[Records for the task]

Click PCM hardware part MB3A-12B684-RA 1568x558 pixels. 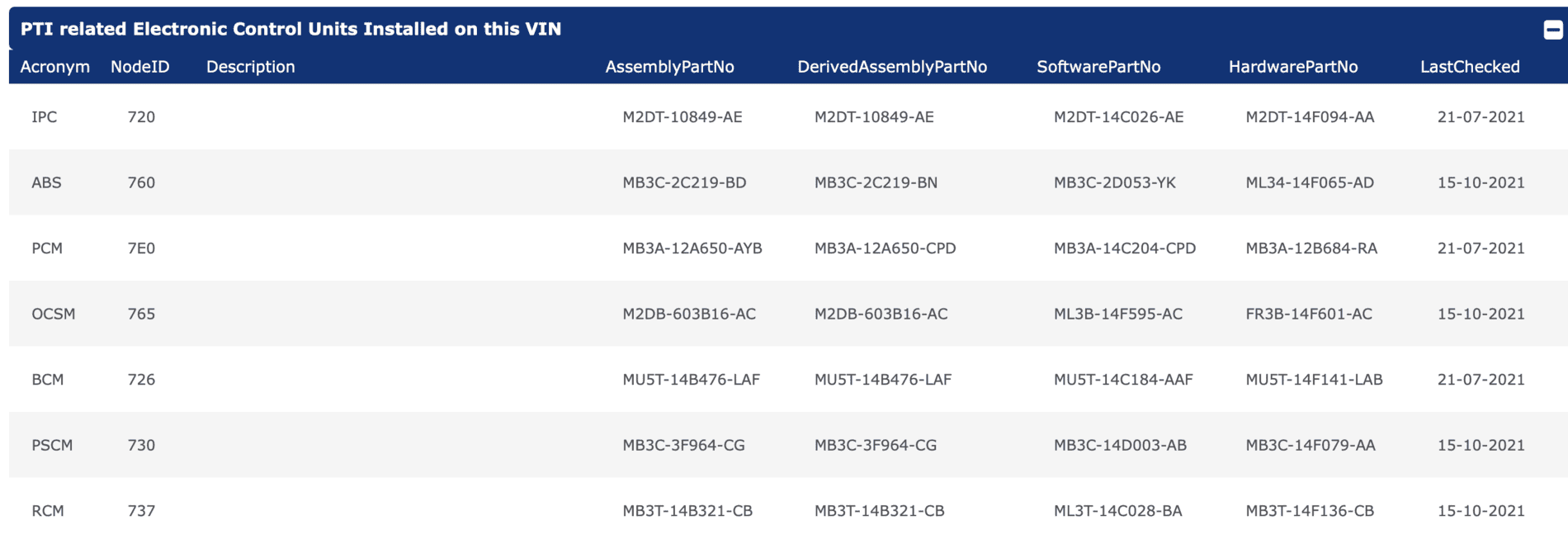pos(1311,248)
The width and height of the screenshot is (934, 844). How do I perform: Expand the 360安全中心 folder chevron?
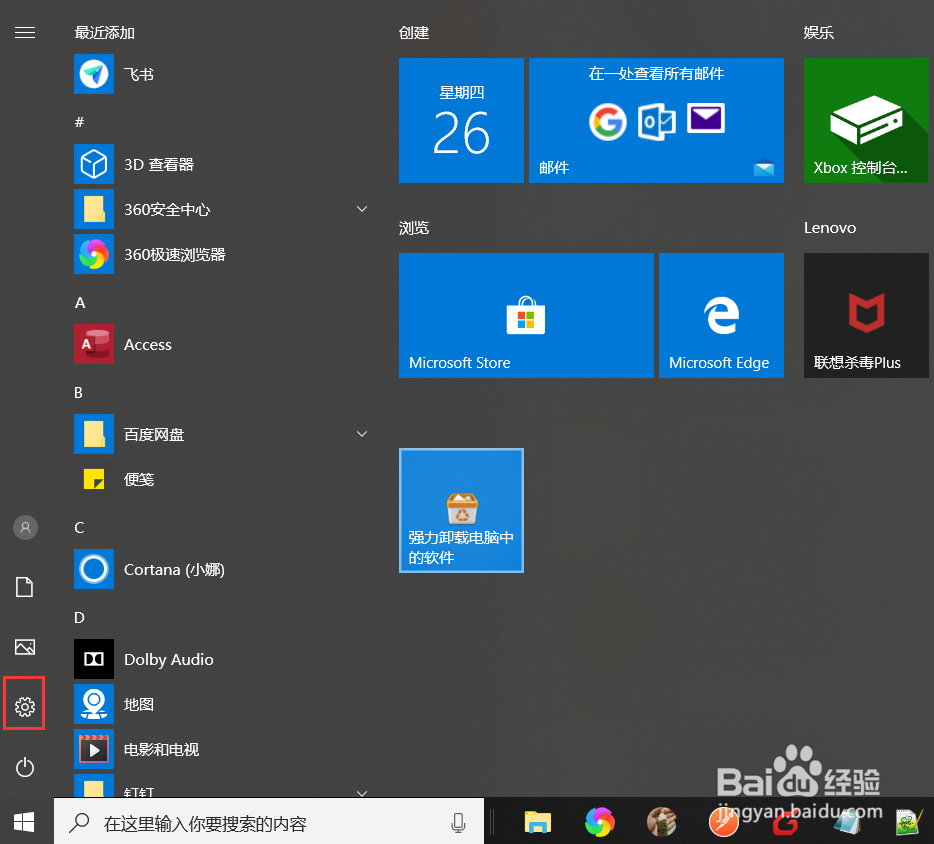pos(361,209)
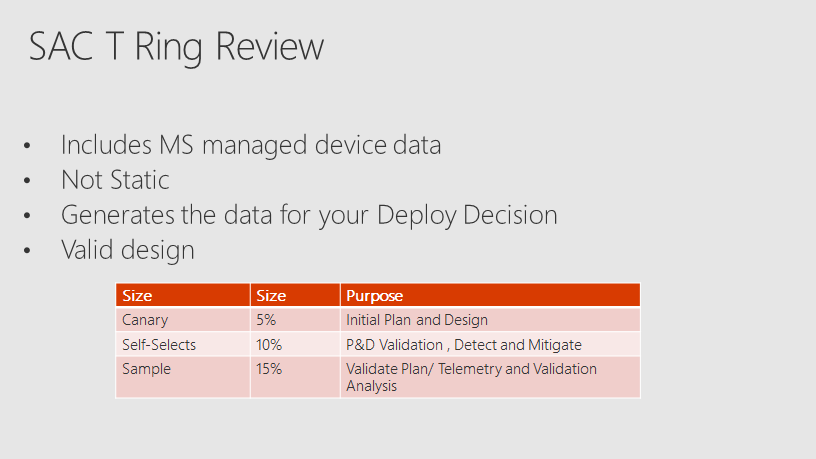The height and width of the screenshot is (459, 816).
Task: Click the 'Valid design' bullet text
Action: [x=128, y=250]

[/Records for the task]

* What you should do *
Your copy should hold only the lines from the one containing "The width and" through the last line of the listing, both included, retyped exactly and free of pictures.

* Answer *
The width and height of the screenshot is (934, 844). How do I perform: Expand the 360安全中心 folder chevron?
pos(361,209)
The height and width of the screenshot is (459, 816).
Task: Click the 'Valid design' bullet text
Action: [x=128, y=250]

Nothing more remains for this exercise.